• [Instructions to follow]
In the listing beneath this line, copy exactly the lines starting with the one containing "The width and" and going on through the one containing "Select the iPhone 17 Pro Max heading".

• [Extracted records]
* * * *

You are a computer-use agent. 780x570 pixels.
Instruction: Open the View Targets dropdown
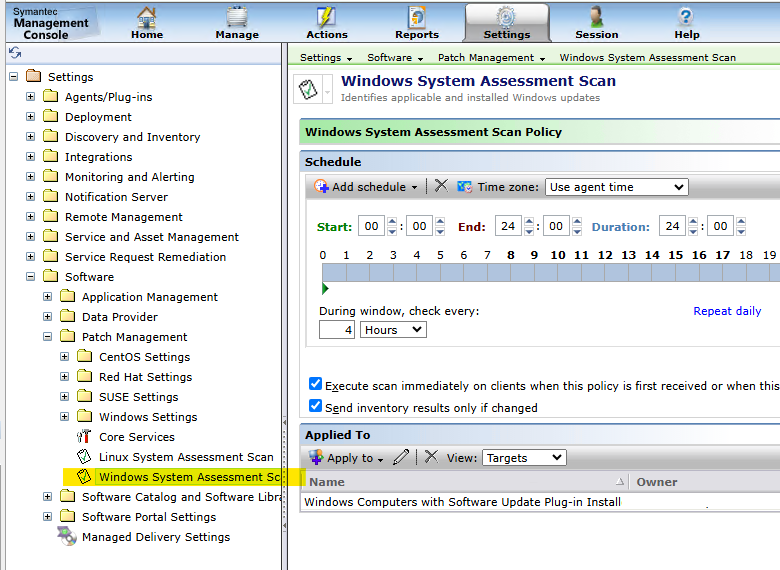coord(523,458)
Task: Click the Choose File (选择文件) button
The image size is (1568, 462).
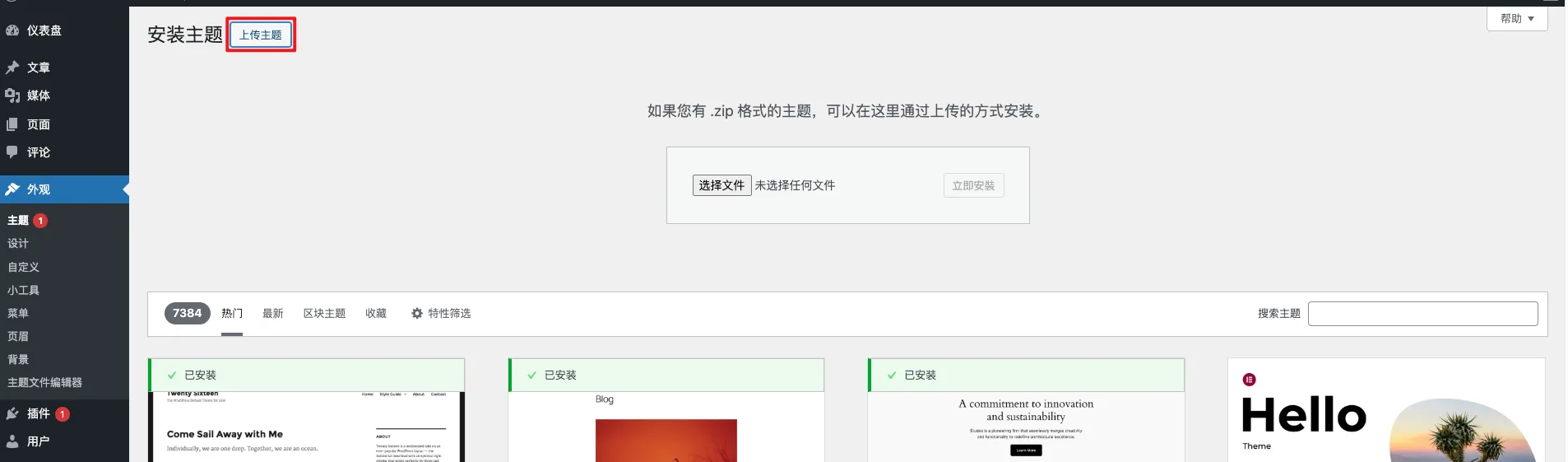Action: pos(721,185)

* * * *

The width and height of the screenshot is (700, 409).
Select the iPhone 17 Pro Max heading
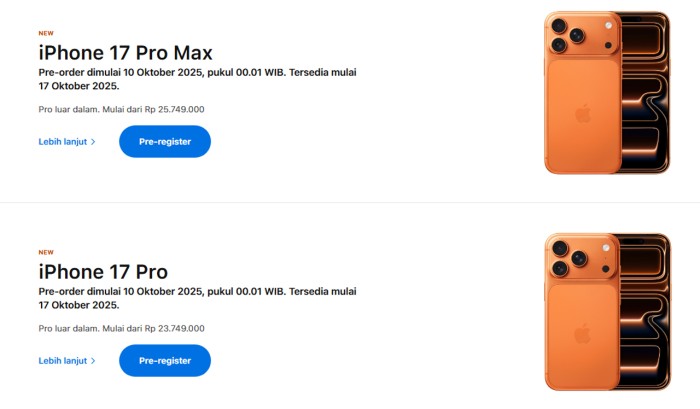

* * * *

• [Answer to this exercise]
The width and height of the screenshot is (700, 409).
Select the iPhone 17 Pro Max heading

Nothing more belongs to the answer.